North Korea has executed a vice-premier and banished two other top officials to rural areas for re-education, South Korean officials said Wednesday.

If confirmed, they would be the latest in a series of killings, purges and dismissals carried out since North Korean leader Kim Jong Un took power in late 2011.

North Korea is a closed, authoritarian country with a state-controlled press that often makes it difficult for outsiders, and even North Korean citizens, to know what’s happening in the government.

Rival South Korea, which runs several intelligence organizations mainly tasked with spying on North Korea, has a mixed record on reporting developments across the border. In May, a former North Korean military chief, who Seoul said had been executed, was found to be alive and holding several new senior-level posts.

Jeong Joon Hee, a spokesman for Seoul’s Unification Ministry, told reporters Wednesday that Kim Yong Jin, a vice-premier on education affairs in North Korea’s cabinet, had been executed. Jeong gave no further details, including why and when his ministry believes he was executed and how it obtained the information.

But a South Korean official, speaking on condition of anonymity citing office rules, said Kim was executed by firing squad in July for unspecified anti-revolutionary and factional acts. The South Korean national news agency, Yonhap, citing an anonymous government source, reported that the deputy premier had been arrested for sitting in a “disrespectful” posture during a meeting led by Kim Jong Un.

Little is known about Kim Yong Jin, who was last mentioned by North Korea’s state news agency on June 15, when it reported he attended an event celebrating the 50th anniversary of the founding of North Korea’s taekwondo federation.

Kim Jong-Un, believed to be his early 30s, is revered at the centre of an intense cult of personality, with state TV occasionally showing aging senior officials kowtowing and kneeling down before him. Last year, South Korea’s spy agency said Kim had his defence chief executed with an anti-aircraft gun for complaining about him and sleeping during a meeting he had presided over.

Jeong said Kim Yong Chol, a top ruling Workers’ Party official in charge of anti-Seoul spy operations, had also been ordered to undertake “revolutionary re-education,” in a reference to the banishment at a rural collective farm or a coal mine. Jeong said another senior party official dealing with propaganda affairs, Choe Hwi, was still on a similar “revolutionary re-education” program.

Seoul officials believe Kim Yong Chol, director of the party’s United Front Department, orchestrated two attacks that killed 50 South Koreans in 2010, when he headed the North Korean army’s intelligence agency.
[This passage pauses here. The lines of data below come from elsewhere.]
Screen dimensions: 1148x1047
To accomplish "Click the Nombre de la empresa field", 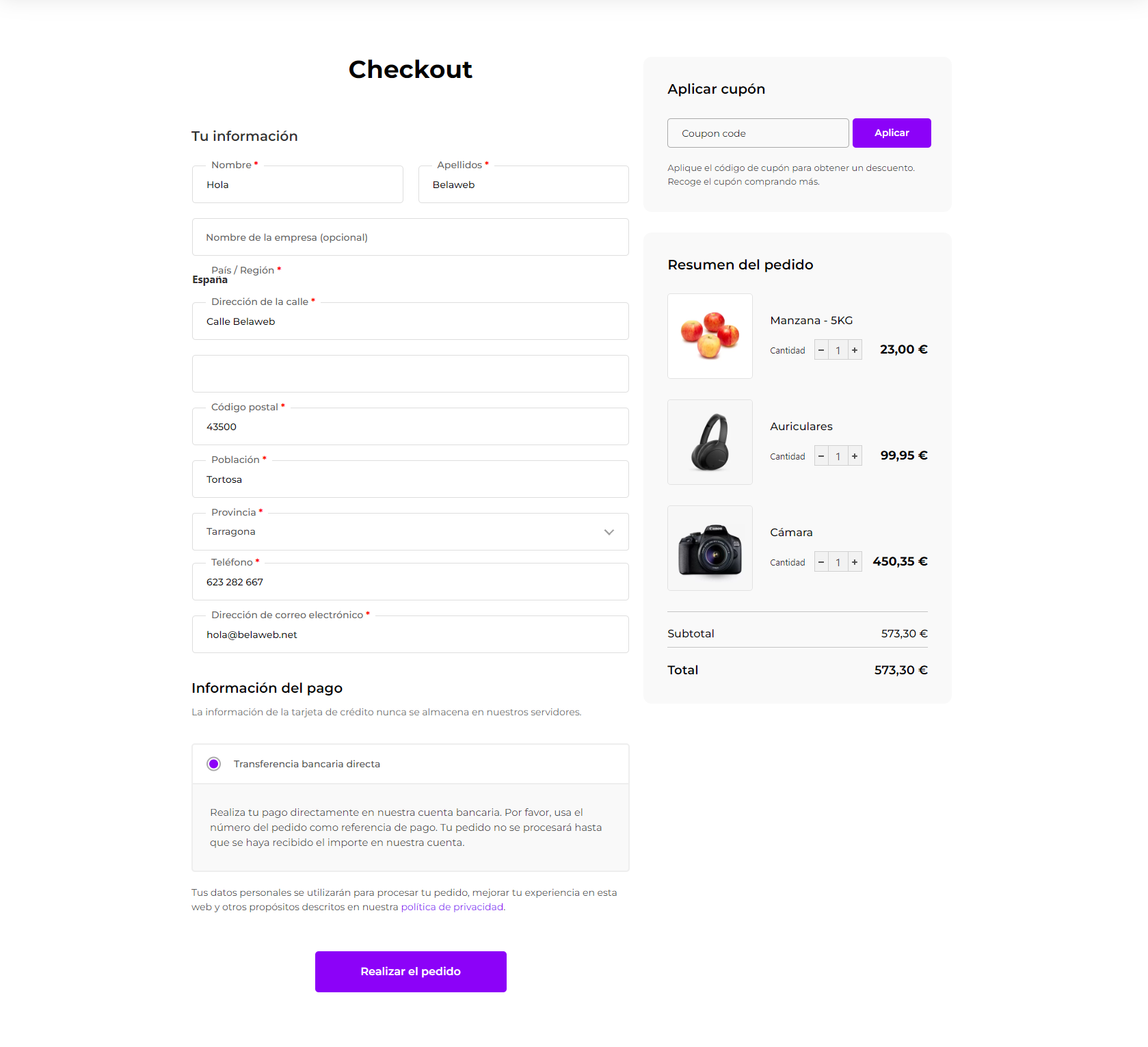I will point(410,237).
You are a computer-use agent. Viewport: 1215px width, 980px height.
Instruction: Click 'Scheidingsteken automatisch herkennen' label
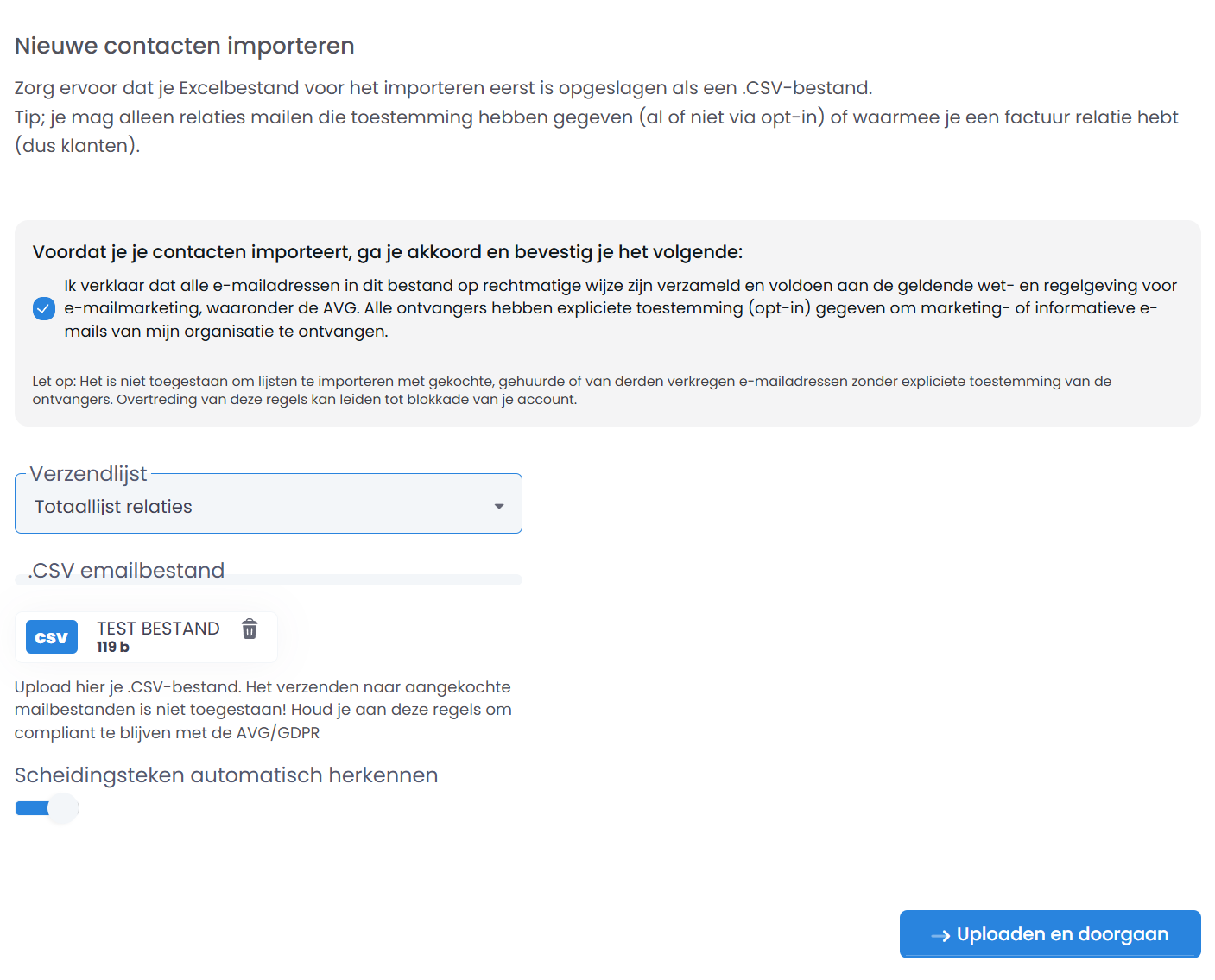[x=226, y=775]

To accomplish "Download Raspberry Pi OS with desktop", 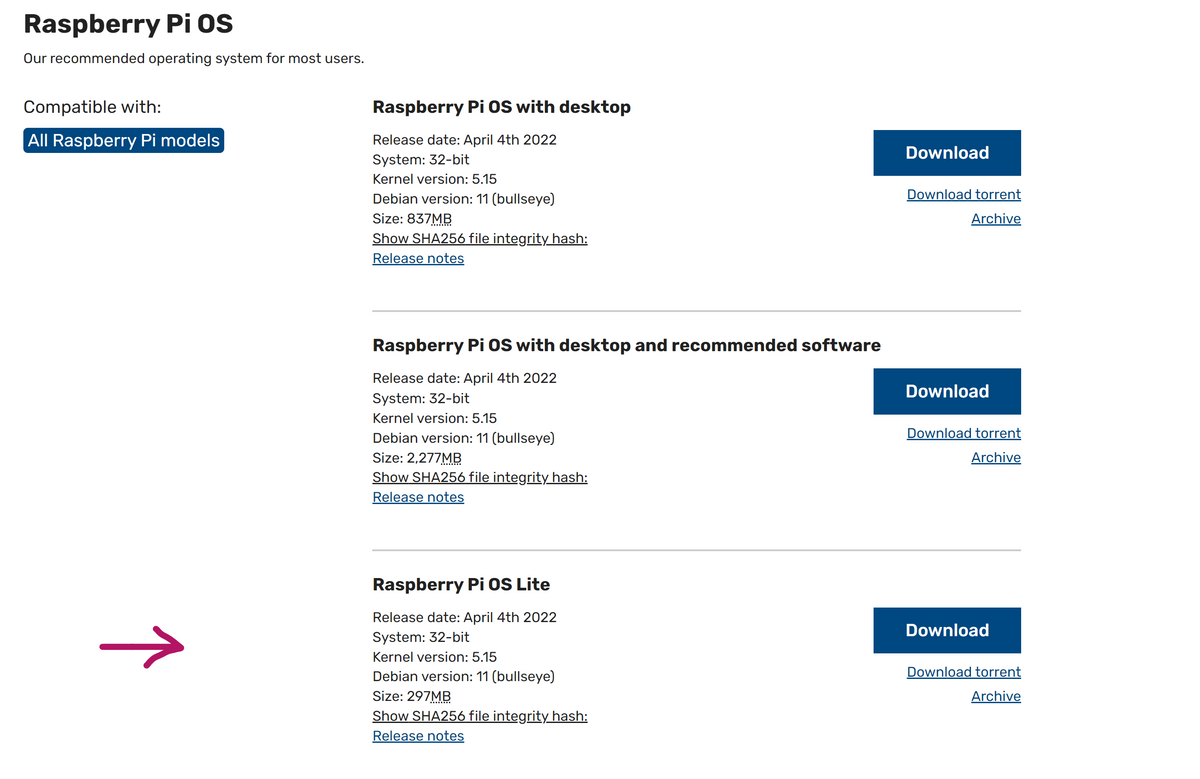I will coord(946,153).
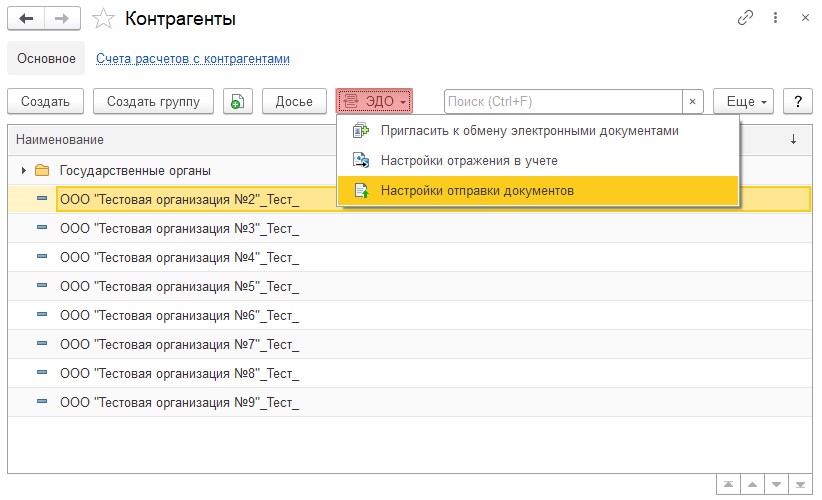
Task: Clear the search field with X
Action: click(693, 101)
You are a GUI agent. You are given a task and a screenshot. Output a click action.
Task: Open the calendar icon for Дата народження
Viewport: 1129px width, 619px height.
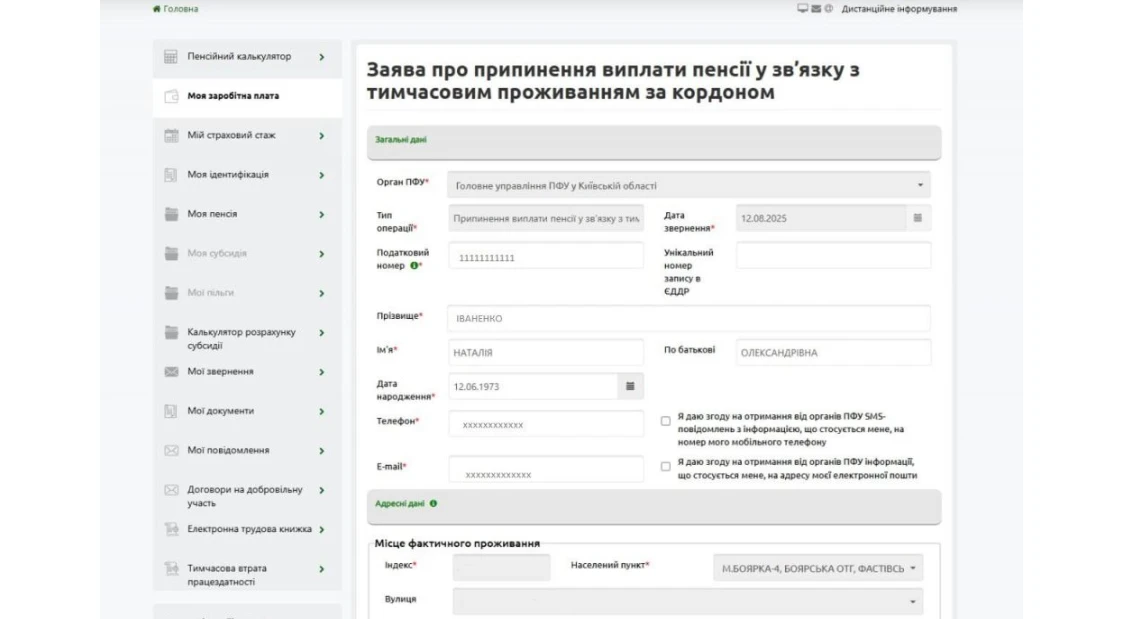pos(630,386)
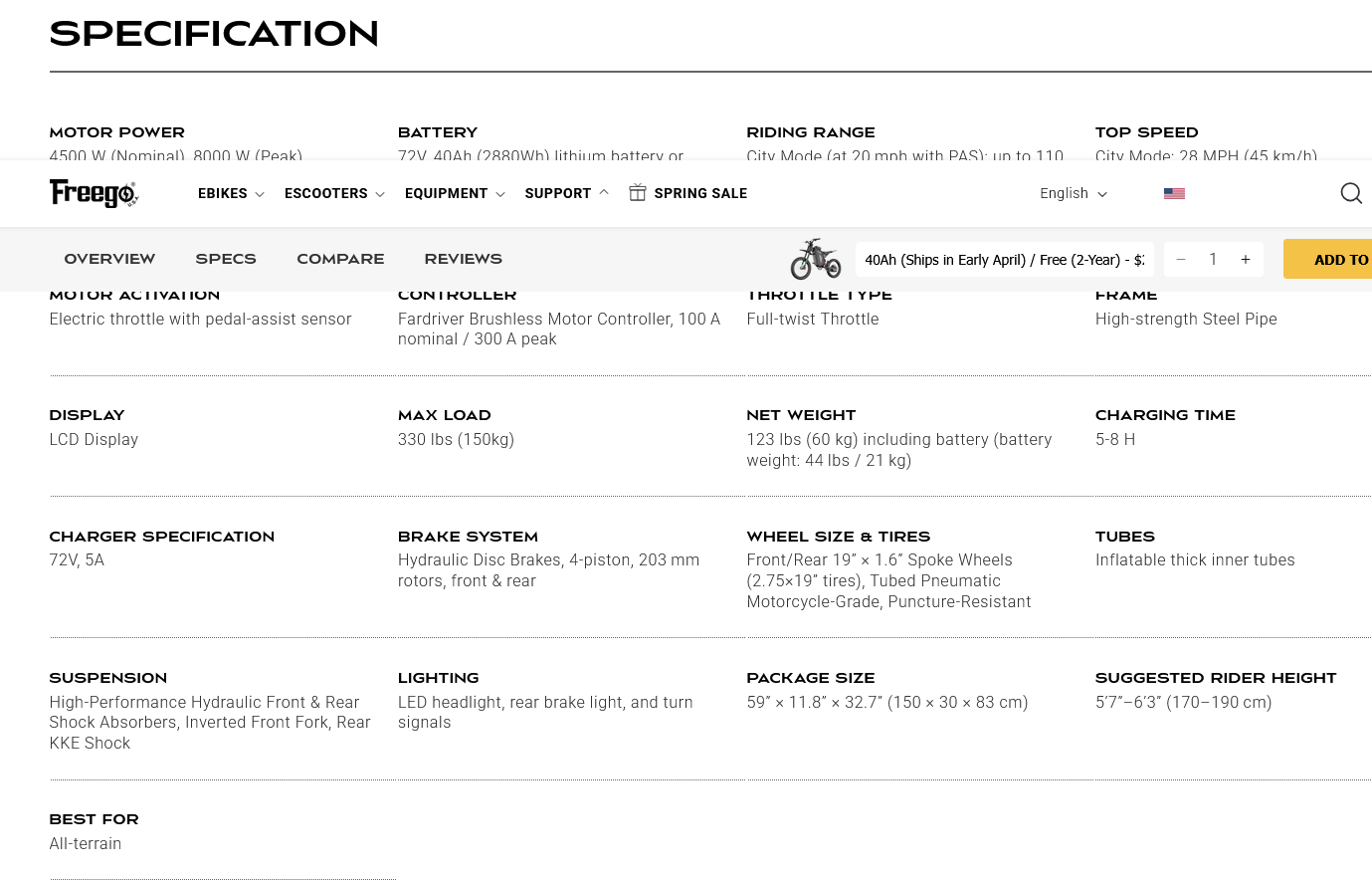Click the US flag country icon

1174,193
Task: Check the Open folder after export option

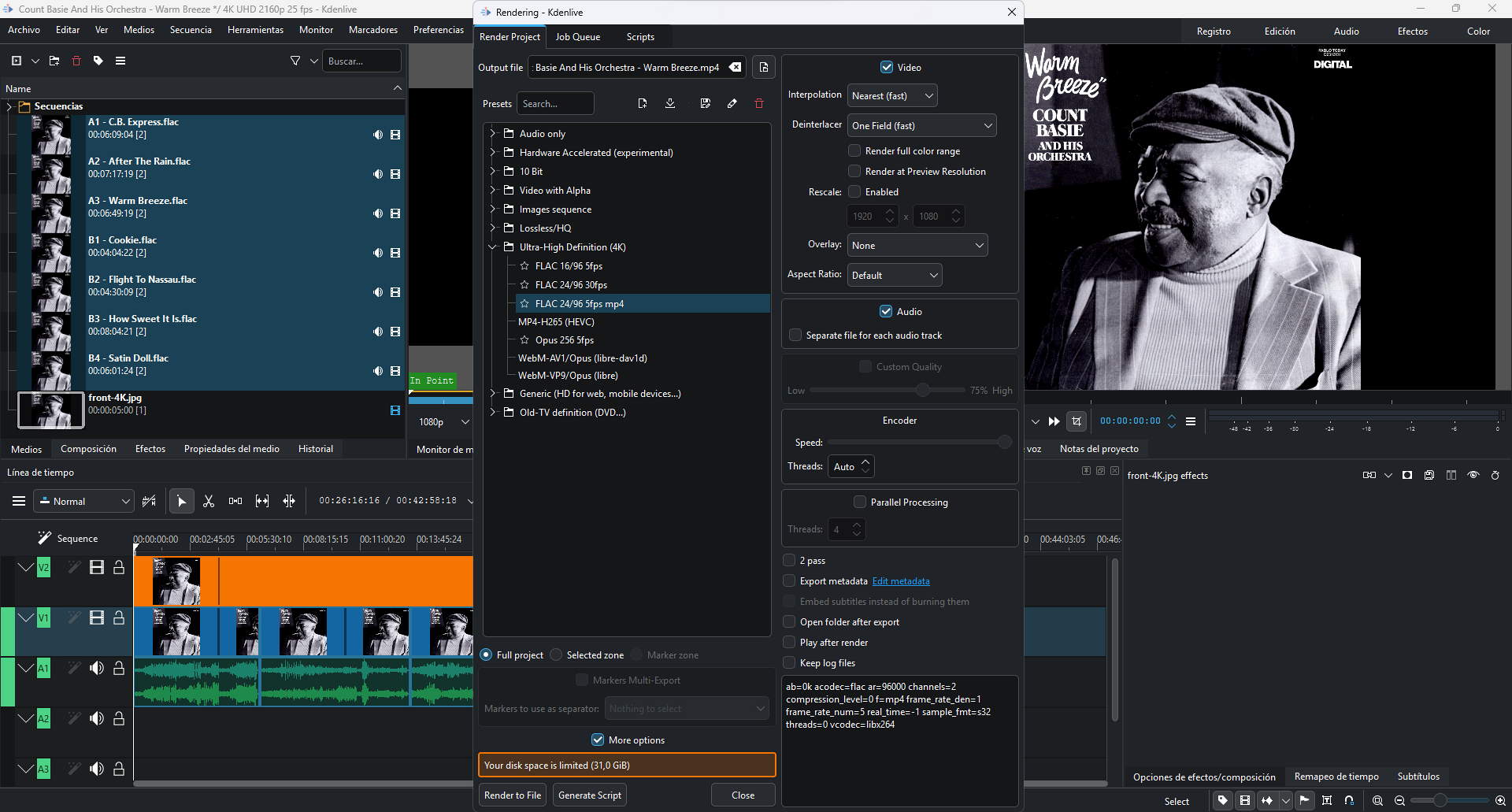Action: click(x=790, y=621)
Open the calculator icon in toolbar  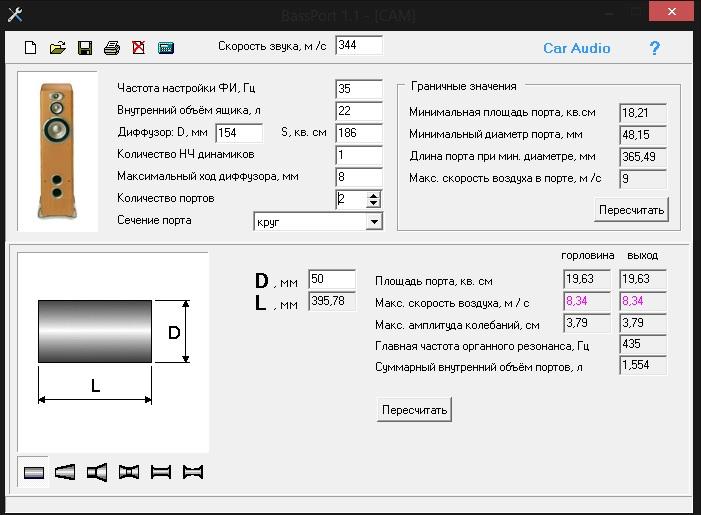click(x=166, y=48)
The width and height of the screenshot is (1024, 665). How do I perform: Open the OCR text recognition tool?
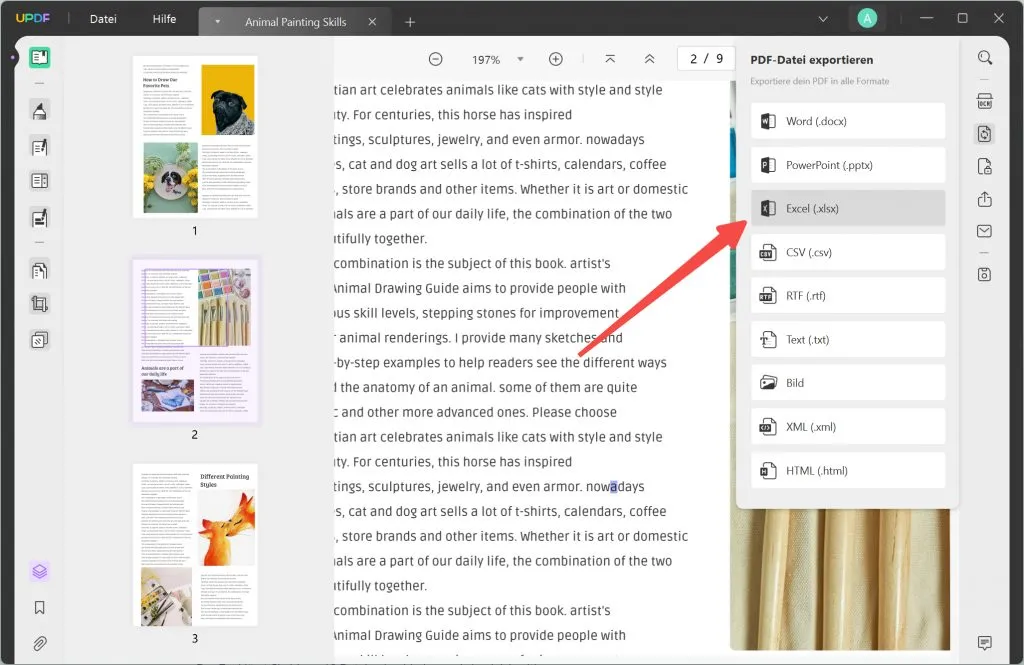(x=984, y=101)
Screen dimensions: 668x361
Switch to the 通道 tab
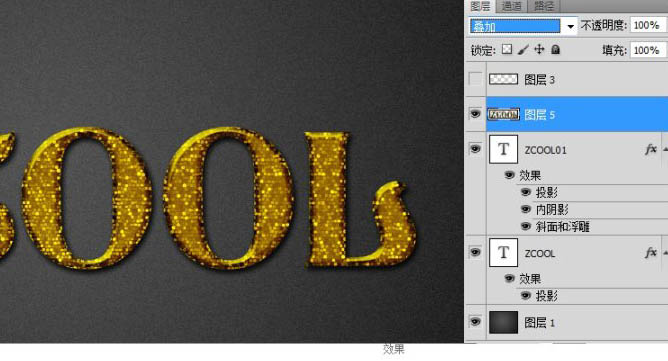[x=511, y=6]
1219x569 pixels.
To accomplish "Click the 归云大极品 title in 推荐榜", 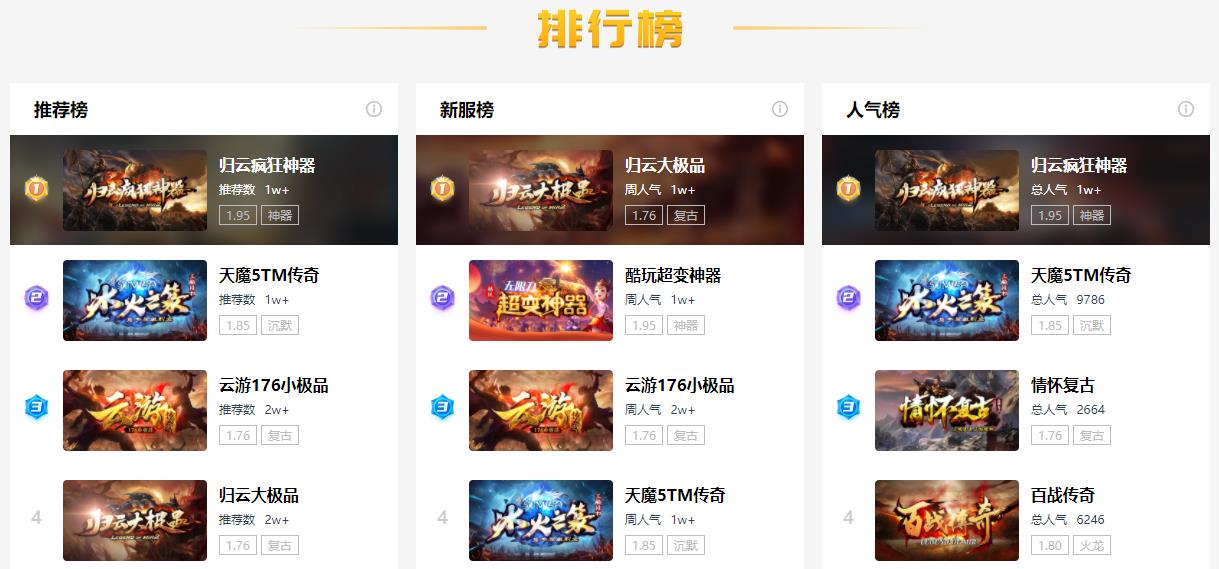I will 259,495.
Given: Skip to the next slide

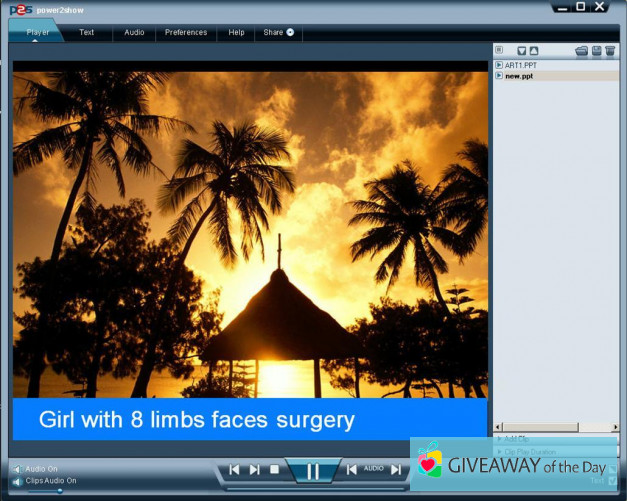Looking at the screenshot, I should click(254, 469).
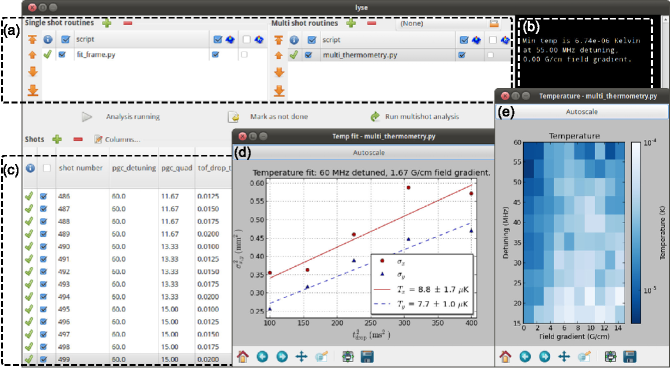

Kim disappeared from the public eye for about 50 days before the North’s state media on Sunday mentioned his name in a list of officials who attended ceremonies marking the Youth Day.

Kim Yong Chol was banished at a rural farm for about one month between mid-July and mid-August because of alleged high-handed attitudes and attempts to expand his United Front Department’s authority too much, according to the South Korean official who spoke about Kim Yong Jin’s execution. The official said Kim Yong Chol was recently reinstated.

On Tuesday, the mass-circulation daily JoongAng Ilbo, citing an anonymous source, reported that Hwang Min, a former North Korean agriculture minister, and Ri Yong Jin, a senior Education Ministry official, had been executed with anti-aircraft guns in early August. The newspaper reported that Ri had been arrested after dozing off during a meeting headed by Kim and that Hwang had proposed a policy that was deemed to represent a challenge to Kim’s leadership.

The rival Koreas have shared the world’s most heavily fortified border since the end of the 1950-53 Korean War, and they bar ordinary citizens from exchanging phone calls, letters and emails without special permission.